Required work
- A) Name every field declared in the TSTree struct in the ternary search tree exercise below.
- B) In the ternary search tree exercise below, put this sentence into Spanish: "When I use TSTree structures I treat them as constant data that I plan on traversing many times and not removing anything from them."

======Exercise 46: Ternary Search Tree======
The final data structure I'll show you is call the TSTree and it's
similar to the BSTree except it has three branches low, equal, and
high. It's primarily used to just like BSTree and Hashmap to store
key/value data, but it is keyed off of the individual characters in the
keys. This gives the TSTree some abilities that neither BSTree or
Hashmap have.
How a TSTree works is every key is a string, and it's inserted by
walking and building a tree based on the equality of the characters in
the string. Start at the root, look at the character for that node, and
if lower, equal to, or higher than that then go in that direction. You
can see this in the header file:
#ifndef _lcthw_TSTree_h
#define _lctwh_TSTree_h
#include <stdlib.h>
#include <lcthw/darray.h>
typedef struct TSTree {
char splitchar;
struct TSTree *low;
struct TSTree *equal;
struct TSTree *high;
void *value;
} TSTree;
void *TSTree_search(TSTree *root, const char *key, size_t len);
void *TSTree_search_prefix(TSTree *root, const char *key, size_t len);
typedef void (*TSTree_traverse_cb)(void *value, void *data);
======TSTree *TSTree_insert(TSTree *node, const char *key, size_t len, void *value);======
void TSTree_traverse(TSTree *node, TSTree_traverse_cb cb, void *data);
void TSTree_destroy(TSTree *root);
#endif
The TSTree has the following elements:
splitchar
The character at this point in the tree.
low
The branch that is lower than splitchar.
equal
The branch that is equal to splitchar.
high
The branch that is higher than splitchar.
value
The value set for a string at that point with that splitchar.
You can see this implementation has the following operations:
search
Typical "find a value for this key" operation.
search_prefix
Finds the first value that has this as a prefix of its key. This
is the an operation that you can't easily do in a BSTree or
Hashmap.
insert
Breaks the key down by each character and inserts it into the
tree.
traverse
Walks the tree allowing you to collect or analyze all the keys
and values it contains.
The only thing missing is a TSTree_delete, and that's because it is a
horribly expensive operation, even more than BSTree_delete was. When I
use TSTree structures I treat them as constant data that I plan on
traversing many times and not removing anything from them. They are
very fast for this, but are not good if you need to insert and delete
quickly. For that I use Hashmap since it beats both BSTree and TSTree.

Dataset extract
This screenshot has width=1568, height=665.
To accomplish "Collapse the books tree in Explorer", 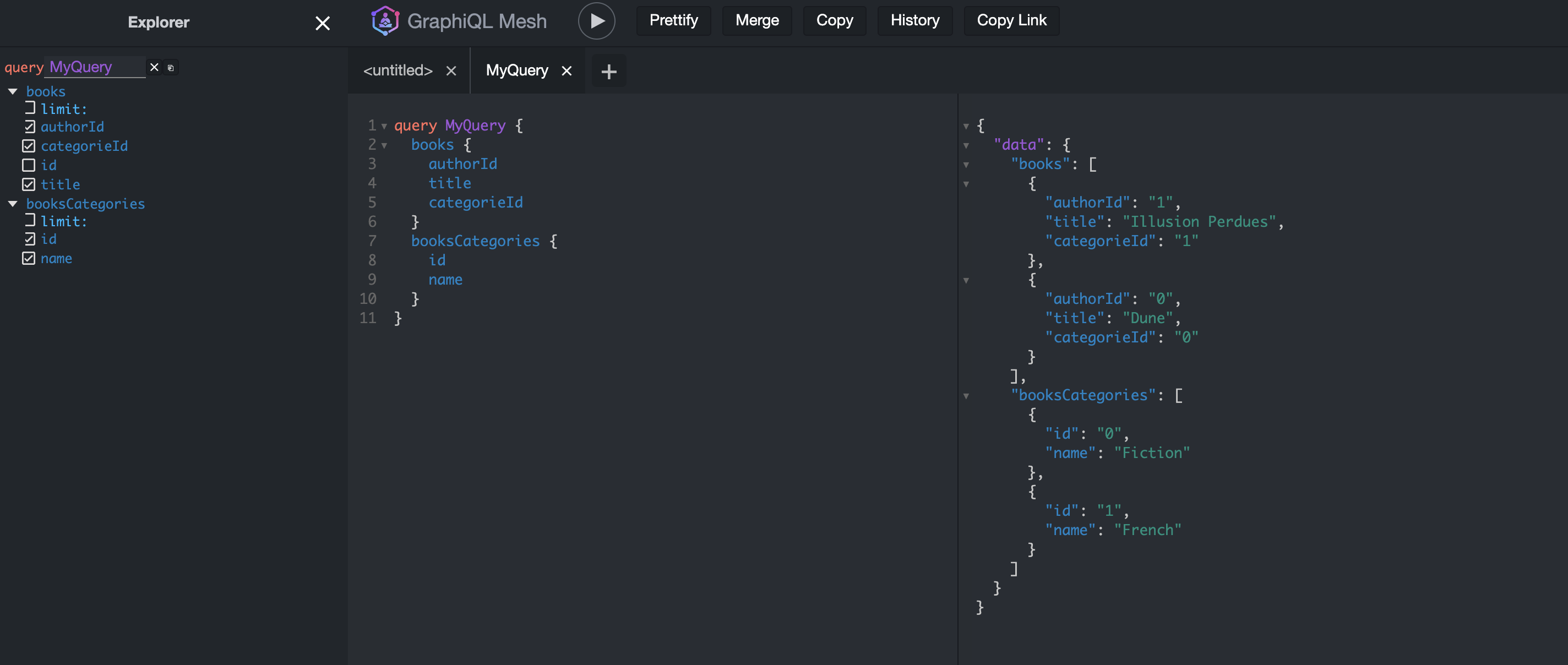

Written answers
- A)
splitchar
low
equal
high
value

- B) Cuando uso estructuras TSTree, las trato como datos constantes que pienso recorrer muchas veces y de las que no pienso eliminar nada.